When hitting depth limit errors:

  1. Identify recursion: Find the recursive type causing issues
  2. Add accumulator: Create helper type with accumulator parameter
  3. Move to tail position: Ensure recursive call is last operation
  4. Test with deep cases: Verify it handles deeply nested types
  5. Consider alternatives: Sometimes runtime validation is better

Red Flags

Anti-Pattern Problem Solution
...Recursive<...> in tuple Not tail-recursive Use accumulator
Deep nesting without accumulator Hits depth limit Add accumulator param
Recursive call in conditional May not be optimized Restructure

Common Rationalizations

“I’ll just increase TypeScript’s depth limit”

Reality: There’s no configuration for this. The limit protects against infinite loops.

“My types aren’t that deep”

Reality: Generated types (from GraphQL, etc.) can be deeper than expected.
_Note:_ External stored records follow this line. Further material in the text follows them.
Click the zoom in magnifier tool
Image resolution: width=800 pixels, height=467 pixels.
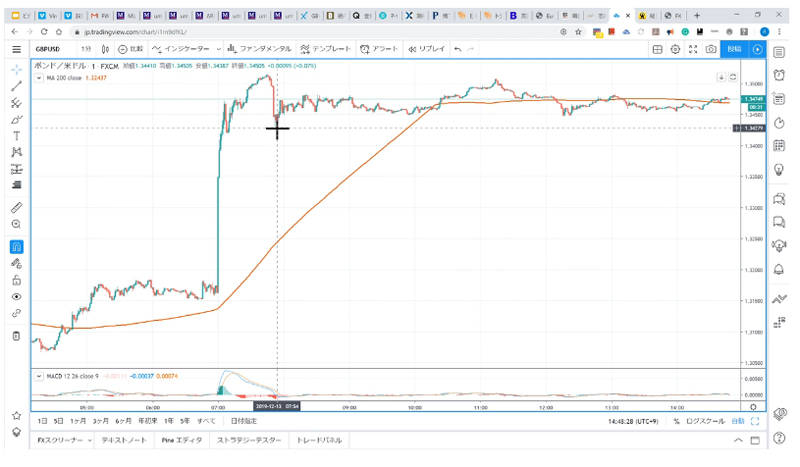coord(16,225)
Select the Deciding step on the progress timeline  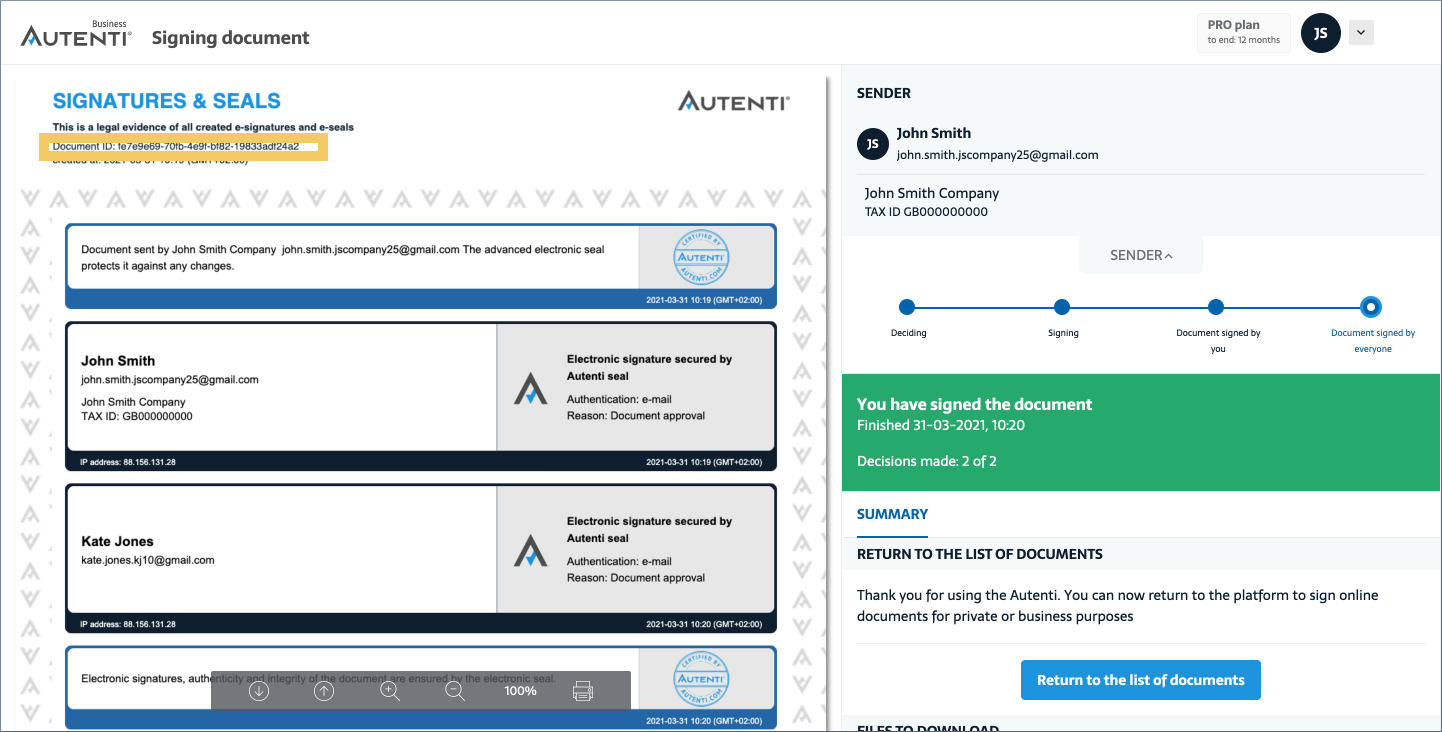click(907, 307)
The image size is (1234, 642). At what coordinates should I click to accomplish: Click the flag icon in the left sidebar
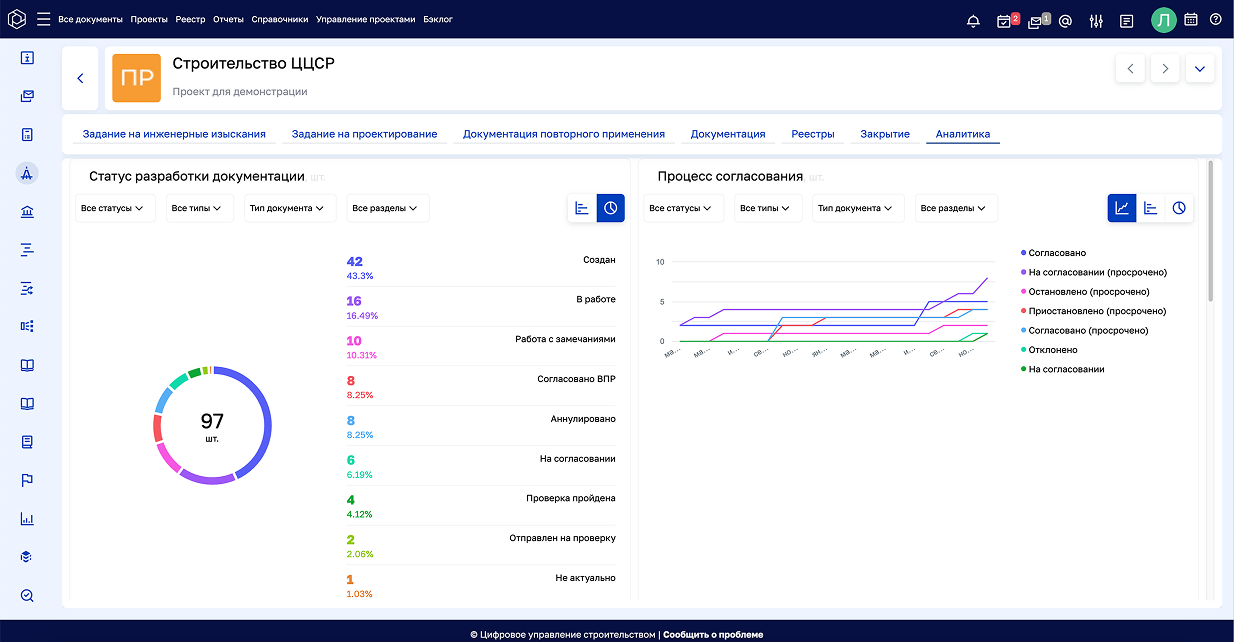point(26,480)
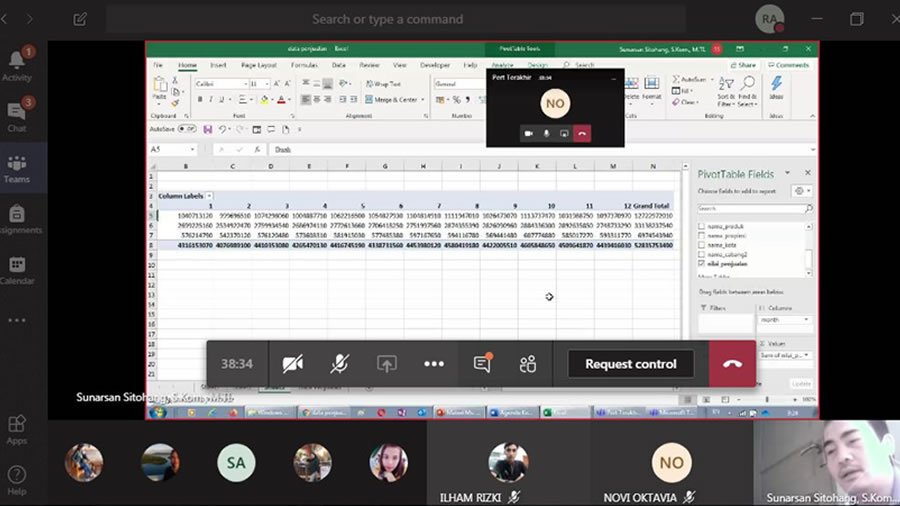Open the Apps store icon

(17, 430)
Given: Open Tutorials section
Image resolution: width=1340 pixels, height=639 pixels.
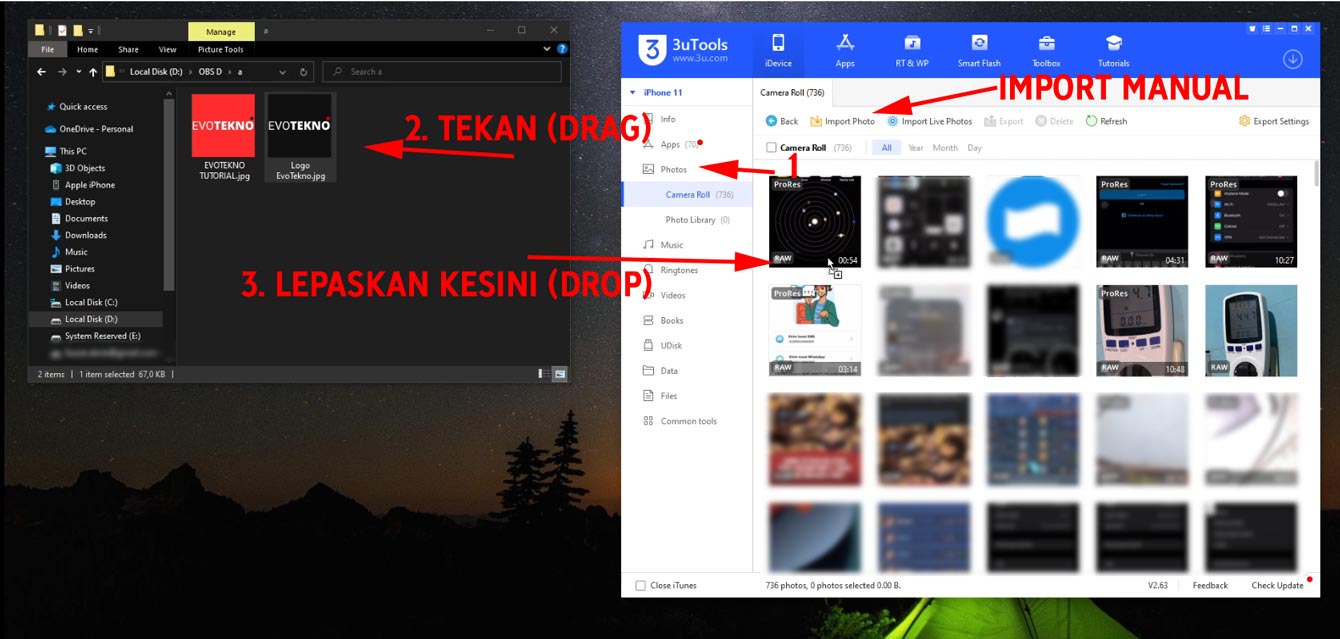Looking at the screenshot, I should click(x=1113, y=50).
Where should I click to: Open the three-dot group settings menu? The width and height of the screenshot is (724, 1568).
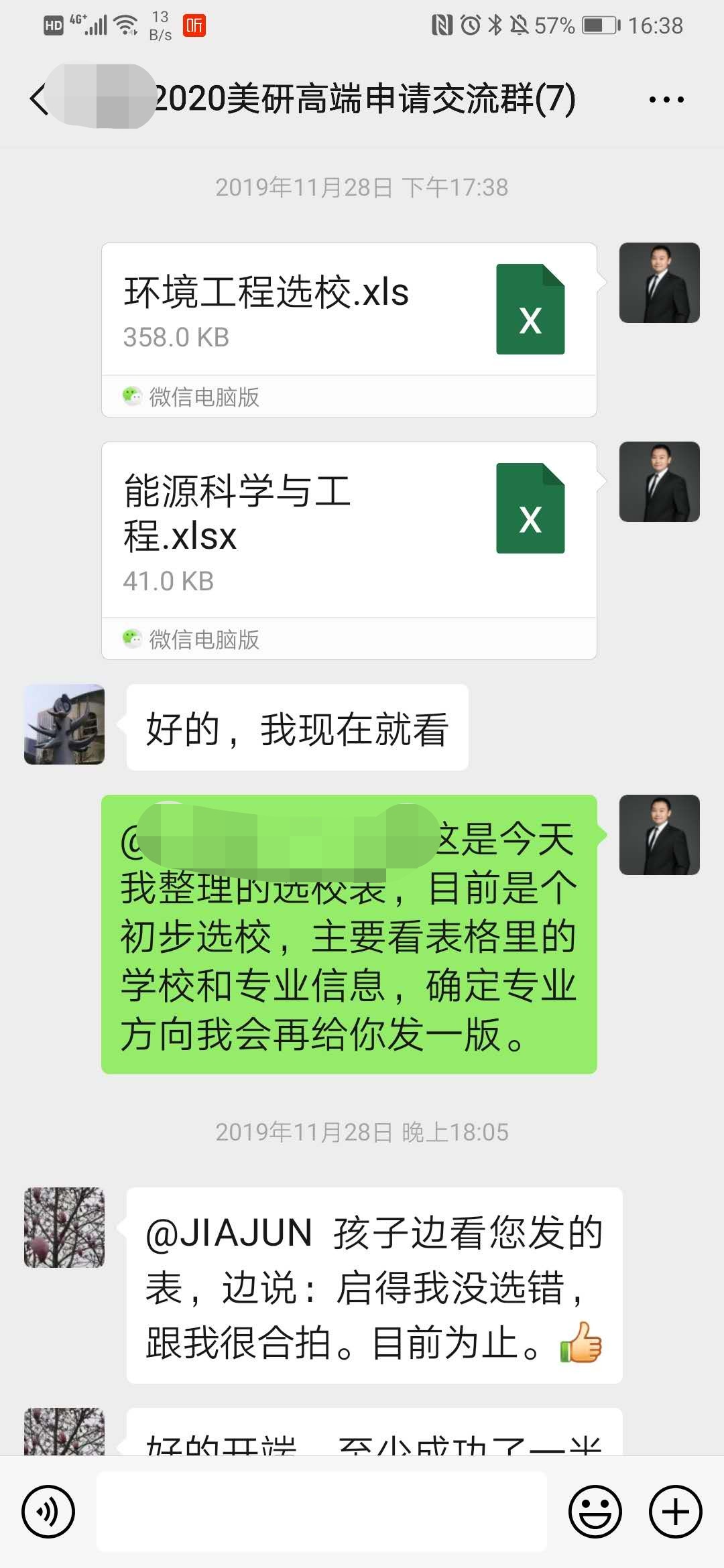pyautogui.click(x=666, y=100)
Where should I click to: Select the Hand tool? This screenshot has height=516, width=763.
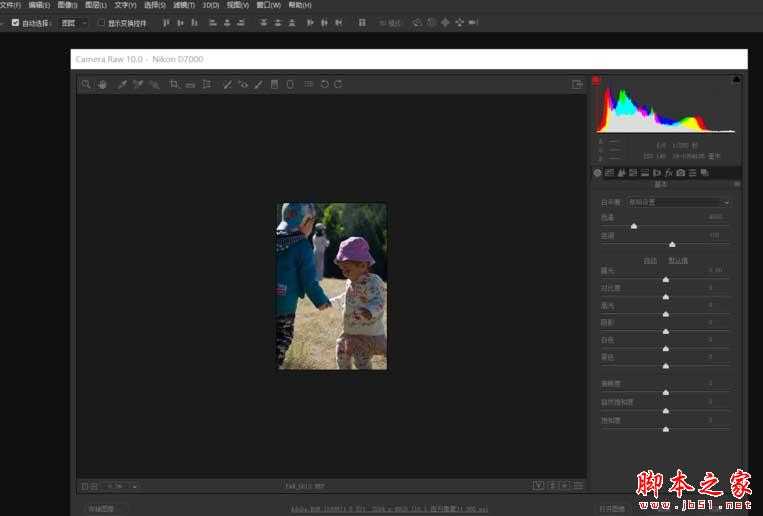pos(102,85)
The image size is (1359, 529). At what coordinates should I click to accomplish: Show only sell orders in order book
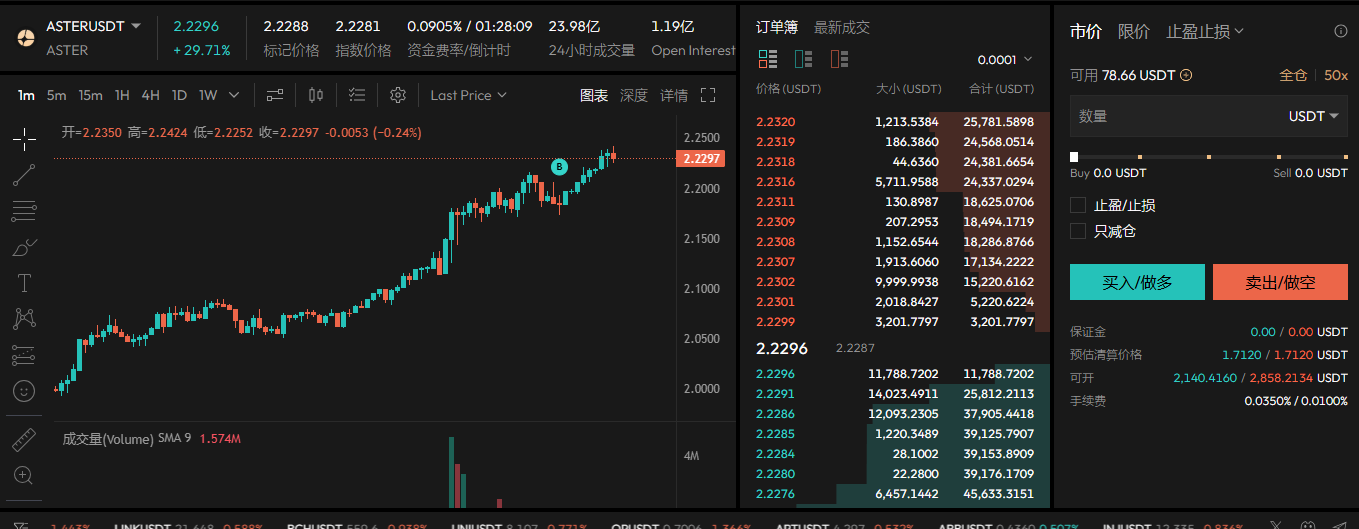[839, 59]
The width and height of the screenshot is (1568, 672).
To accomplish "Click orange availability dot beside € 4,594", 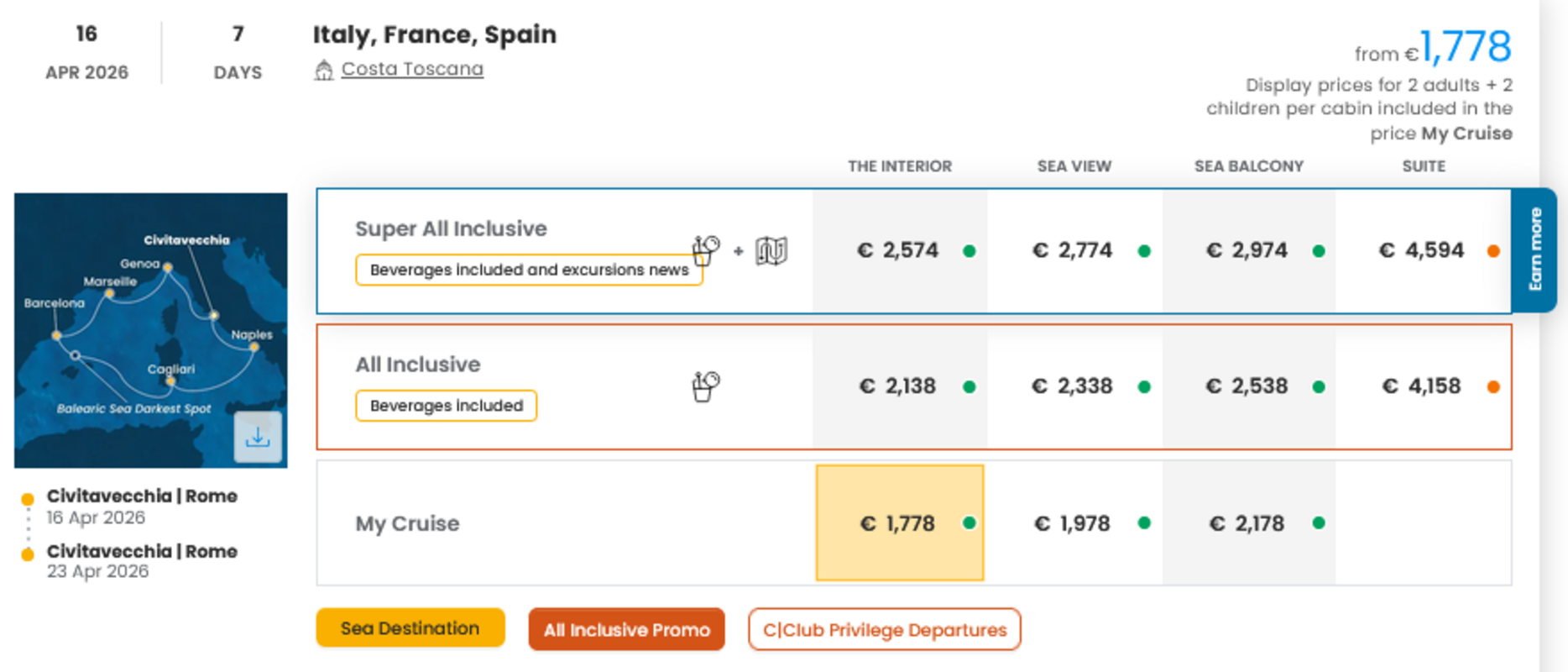I will [1493, 251].
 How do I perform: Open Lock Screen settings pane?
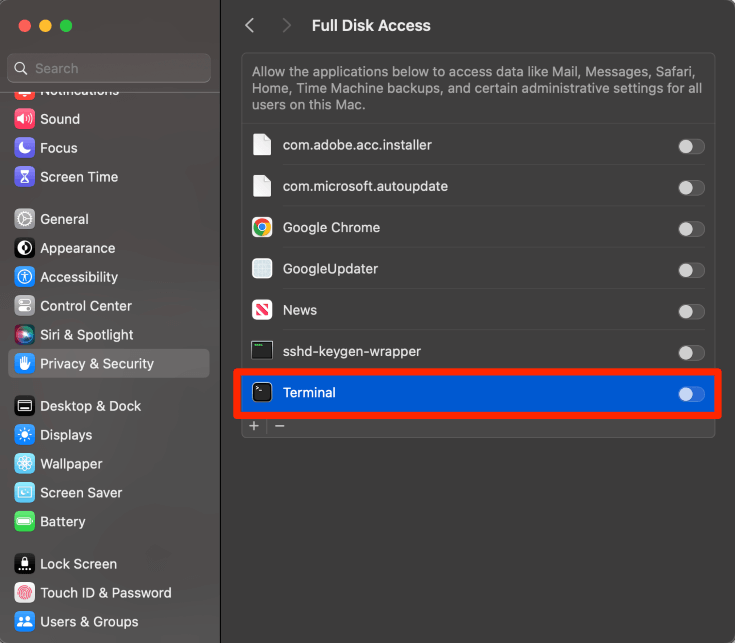(78, 564)
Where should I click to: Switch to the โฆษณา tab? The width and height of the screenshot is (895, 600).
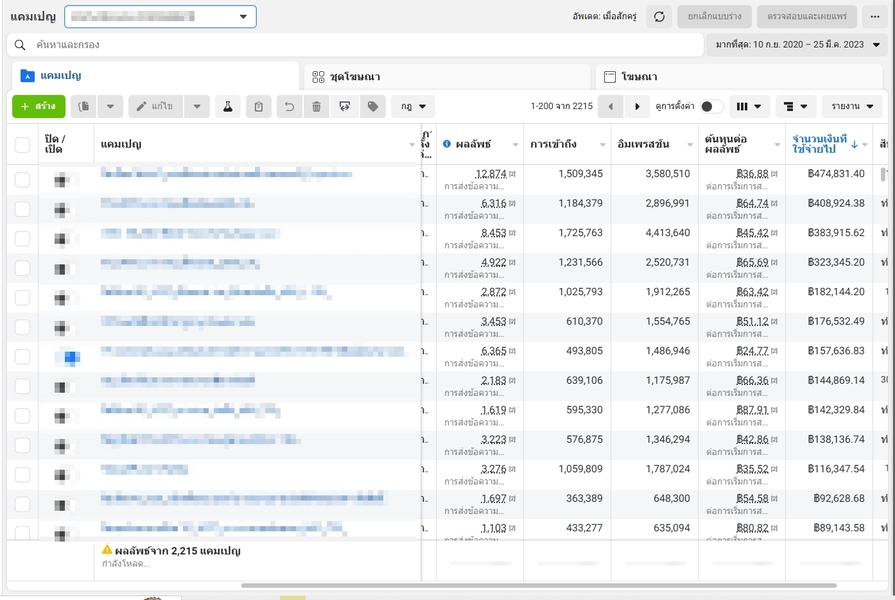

Tail recursion makes them robust.

“This is too complex”

Reality: The pattern is simple: helper type + accumulator. Learn it once, apply everywhere.

Quick Reference

Pattern Non-Tail Tail-Recursive
Tuple building [T, ...Rec<N-1>] Rec<N, [T, ...Acc]>
String building `${X}${Rec<Y>}` `Rec<Y, `${Acc}${X}`>`
Object traversal { [K]: Rec<T[K]> } Rec<T[K], [T, ...Acc]>

The Bottom Line

Use accumulator patterns to make recursive generic types tail-recursive. This avoids “excessively deep” errors and makes your types work with arbitrarily large inputs.